January 19, 2021—The COVID-19 pandemic continues to pressure digital health companies to adapt and scale with remarkable agility to meet unprecedented demands for their services.

At the Consumer Technology Association’s annual Consumer Electronics Show on January 12, David Kirkpatrick, editor-in-chief of Techonomy Media, facilitated a robust discussion with a panel of experts on the telehealth lessons learned from 2020 and the future of digital health.

“As a country, we were unprepared,” said Lee Schwamm, vice president of Digital Health Virtual Care at Mass General Brigham. “Internet service providers were not prepared for the increased internet load, and video teleconferencing providers were not prepared for the spike in demand.”

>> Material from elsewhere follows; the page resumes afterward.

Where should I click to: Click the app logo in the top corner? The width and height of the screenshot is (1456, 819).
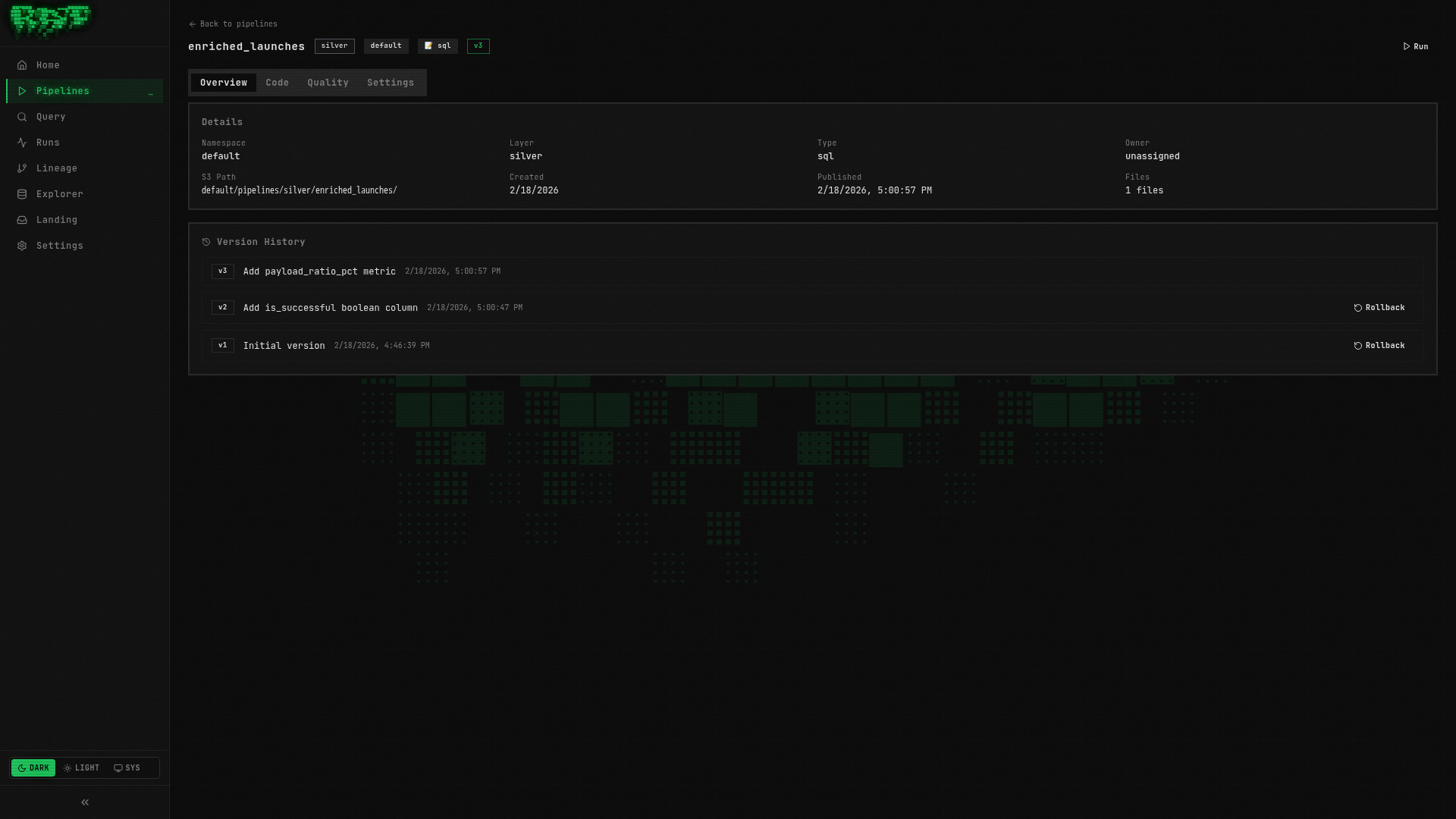[49, 21]
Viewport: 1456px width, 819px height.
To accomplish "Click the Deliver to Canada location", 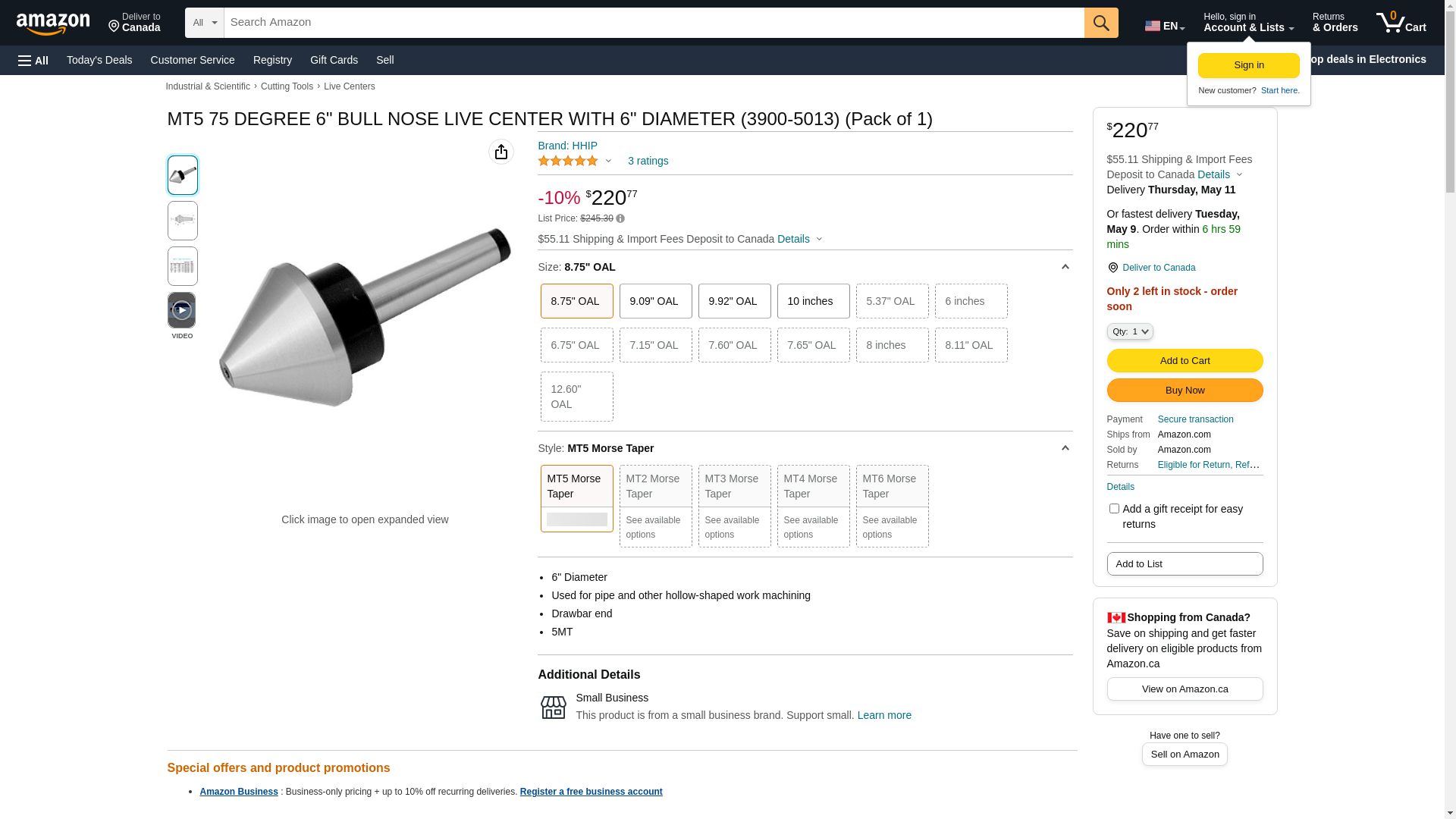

The panelists agreed that while many things were learned from the pandemic throughout 2020, the main thing that was brought to light is that people need quality health care at affordable prices.

According to panelists, the costs associated with health care are a major roadblock to digitizing the health system, as payers may wonder what the true value of the health services they are paying for is.

These payers include employers who may seek to save money on health expenses when trying to find the best providers for their employees. If employers can hold digital health companies to a high standard, their employees can enjoy lower health care costs, thus saving money for the employer’s bottom line.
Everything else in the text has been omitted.